Sonreí. El bibliotecario, como tantos otros siervos de Dios, jamás había oído hablar de Betania. Era mejor así. Pero fray Alessandro insistió en explicarme las razones de su orgullosa sentencia: me aseguró que el pasatiempo favorito de aquella treintena de dominicos de élite era, precisamente, el resolver jeroglíficos. Los había bastante diestros en ese arte, e incluso no pocos disfrutaban creándolos para los demás.

– Los bosques paren hijos que después los destruyen. ¿Qué son? -enunció cantarín, ante mi inapetencia para sumar juegos a nuestra misión-. ¡Los mangos de las hachas!

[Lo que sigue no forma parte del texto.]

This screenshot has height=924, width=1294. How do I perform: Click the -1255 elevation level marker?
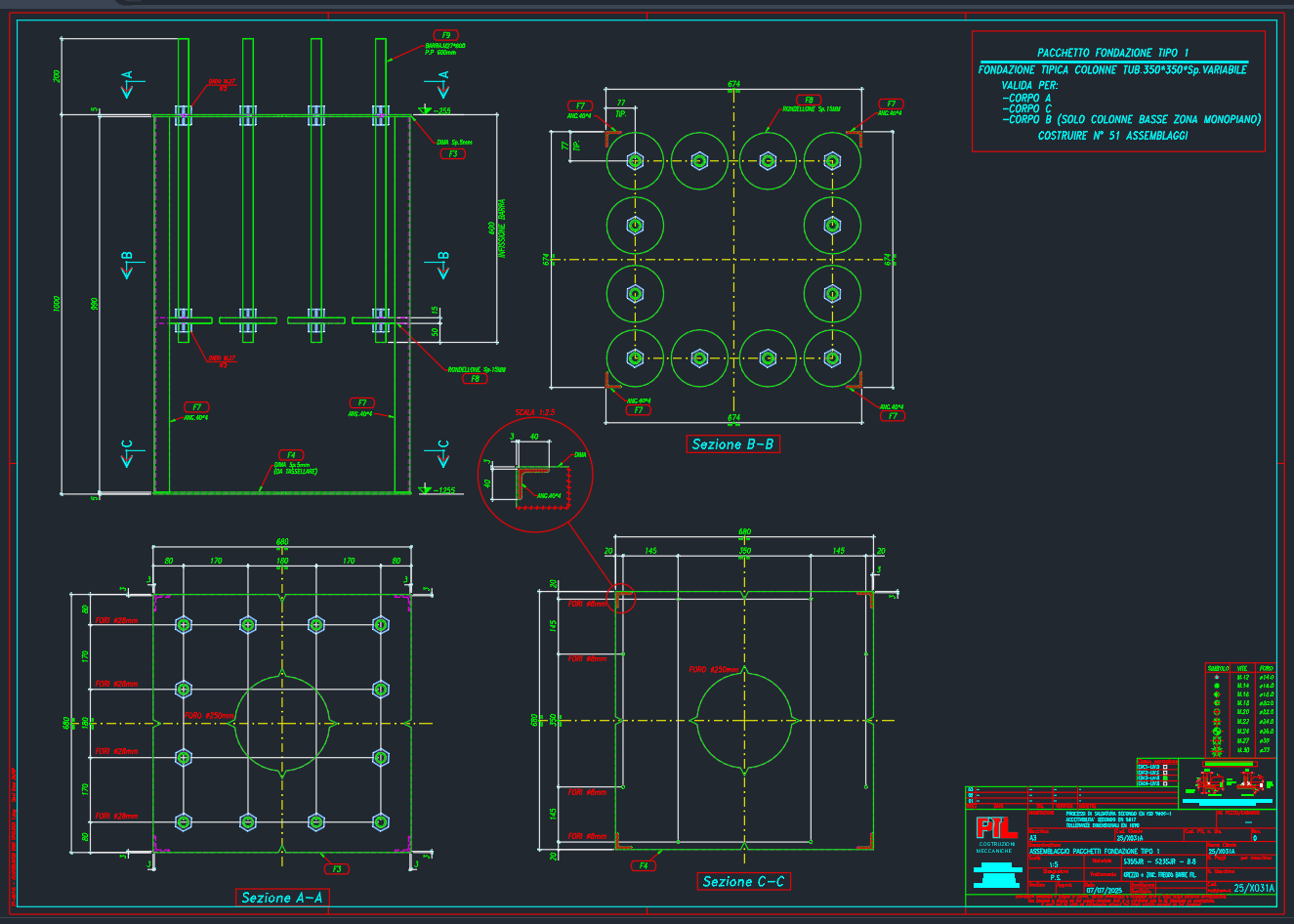[x=436, y=489]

Fray Alessandro no fue parco en detalles. De todo lo que me dijo, lo que más llamó mi atención fue saber que el uso de enigmas en Santa Maria no era sólo recreativo. A menudo, los frailes los empleaban en sus sermones, convirtiéndolos en instrumentos para adoctrinar. Si lo que aquel fraile decía no era una exageración, sus muros albergaban el mayor campo de adiestramiento de creadores de enigmas de la cristiandad, aparte de Betania. Por esa razón, si el Agorero había salido de algún sitio, ése era el lugar perfecto.

– Hacedme caso, padre Leyre -el bibliotecario se adelantó a mis cábalas-: cuando tengáis el número y no sepáis qué hacer con él, consultad a cualquiera de nuestros hermanos. Quien menos penséis tendrá una solución para vos.

– ¿A cualquiera, decís?

El bibliotecario torció el gesto.

– ¡Pues claro! ¡A cualquiera! Seguro que quien haga el turno en las cuadras sabe más de adivinanzas que un romano como vos. ¡Preguntad sin miedo al prior, al padre cocinero, a los responsables de la despensa, a los copistas, a todos! Eso sí, cuidad de que no os oigan demasiado y os amonesten por romper el voto de silencio que todo monje debe respetar. Y diciendo esto, retiró la tranca que bloqueaba el acceso principal del convento.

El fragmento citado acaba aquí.